ESTRATTO DELLA FONTE:
• • • • • • •
Thomas J. Grasso fu condannato per l’omicidio di due anziani. Come ultimo pasto chiese due dozzine di cozze al vapore, due di vongole, un doppio cheeseburger da Burger King, una mezza dozzina di costine alla brace, due frappè alla fragola, mezza torta di zucca con panna montata, fragole a cubetti e SpaghettiOs. Ricevette solo spaghetti troppo caldi e se ne lamentò.

L’ultima cena dei condannati a morte

Timothy McVeigh, il terrorista americano responsabile dell’attentato di Oklahoma City del 1995, che costò la vita a 168 persone, tra cui 19 bambini, fu giustiziato all’età di 33 anni con un’iniezione letale. Prima di andare a morire gli furono servite due pinte di gelato alla menta con gocce di ciocciolato di Ben & Herry’s.

Philip Ray Workman fu condannato a morte perché nel 1982, scappando dopo una rapina andata male, uccise un agente di polizia. Workman si rifiutò di ordinare un ultimo pasto per sé stesso, e chiese invece che fosse consegnata ad un senza tetto una grande pizza vegetariana. Al rifiuto del carcere, andò a morire digiuno. Ma il giorno della sua esecuzione, migliaia di persone inviarono ai rifugi per senza tetto pizze vegetariane per onorare la sua richiesta.
• • • • • • •
DATI:
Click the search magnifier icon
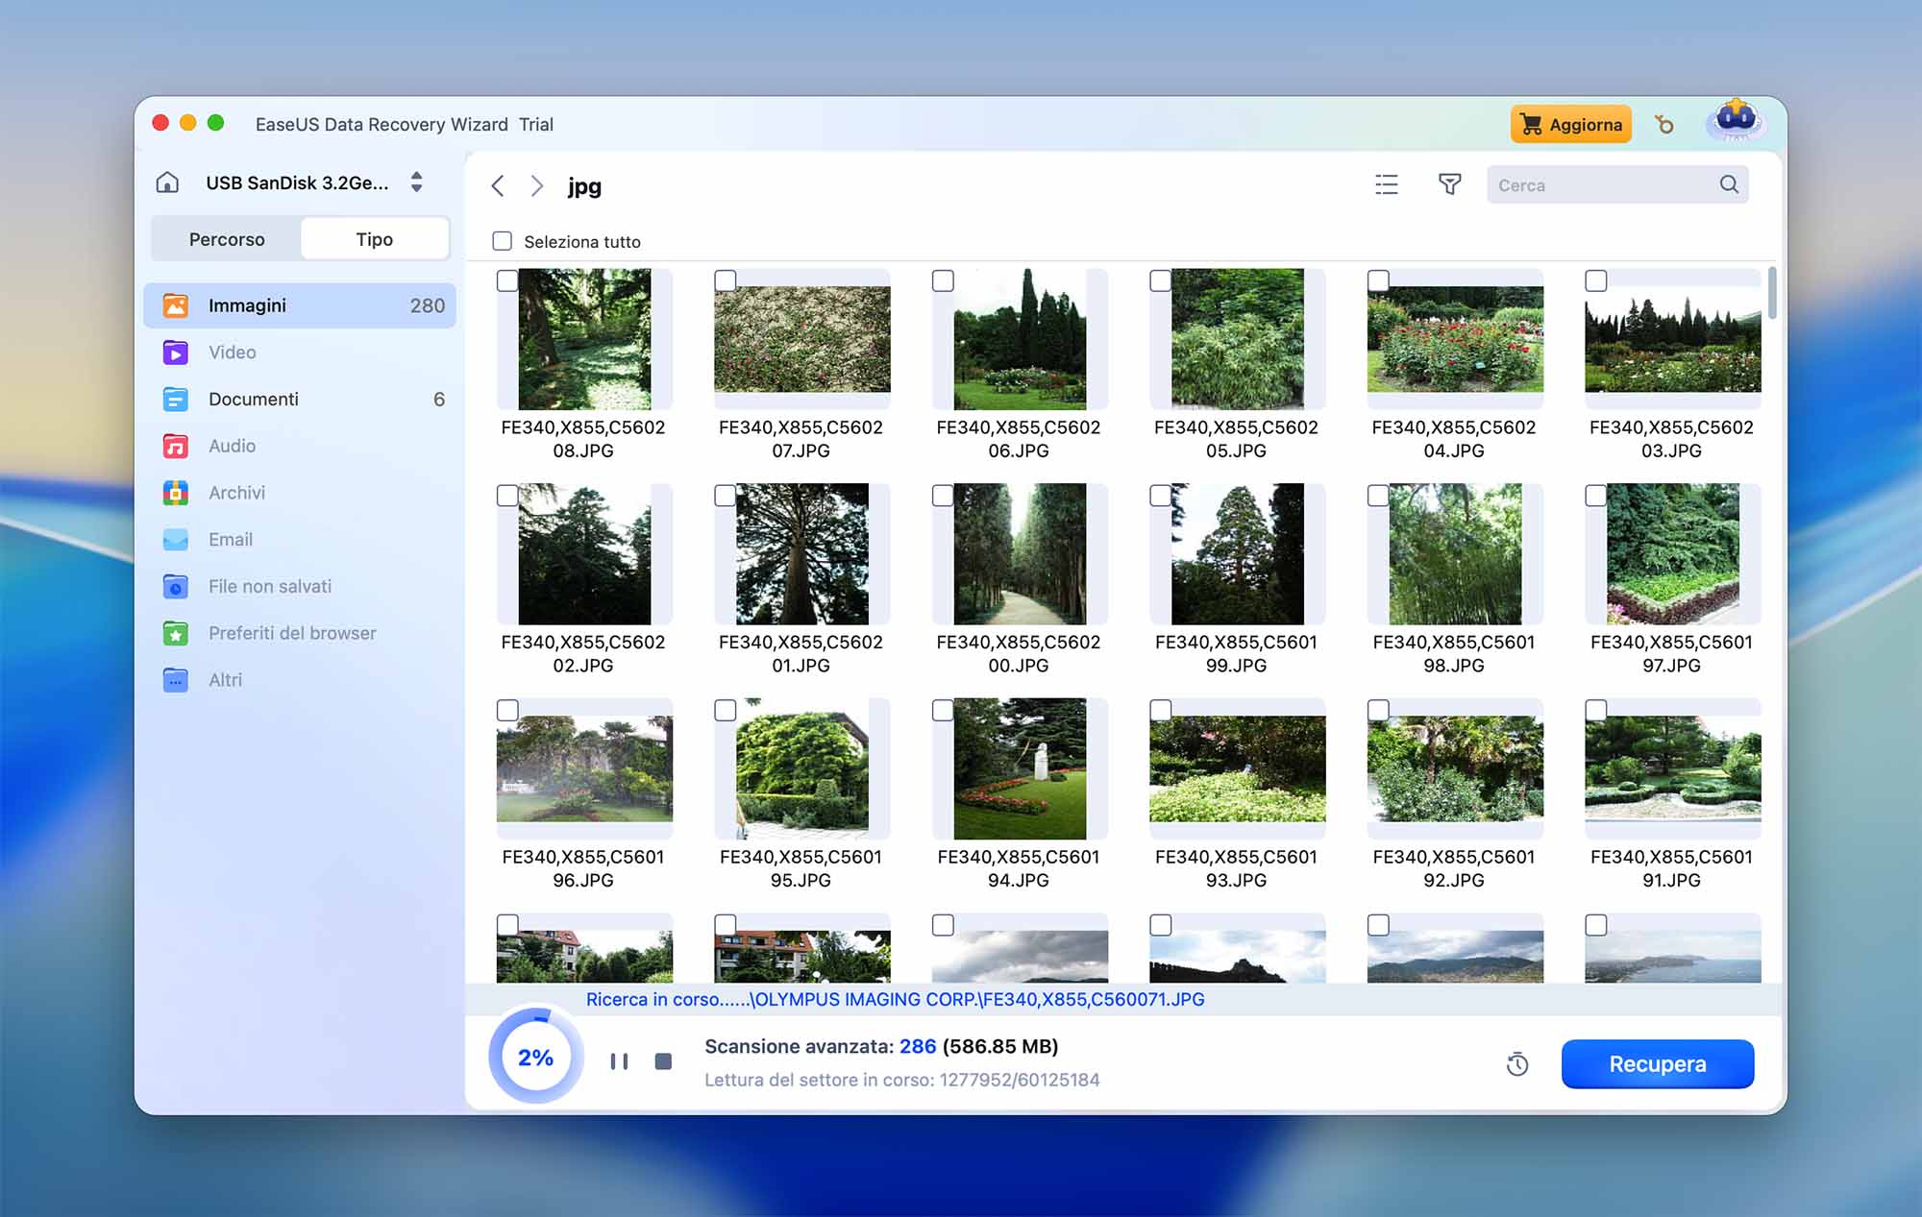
• • • • • • •
COSA FARE: Puoi citare dal testo sulle ultime cene dei condannati a morte il passo che comincia con "Timothy McVeigh, il" e prosegue fino a "Ben & Herry’s."?

RISPOSTA SVOLTA:
Timothy McVeigh, il terrorista americano responsabile dell’attentato di Oklahoma City del 1995, che costò la vita a 168 persone, tra cui 19 bambini, fu giustiziato all’età di 33 anni con un’iniezione letale. Prima di andare a morire gli furono servite due pinte di gelato alla menta con gocce di ciocciolato di Ben & Herry’s.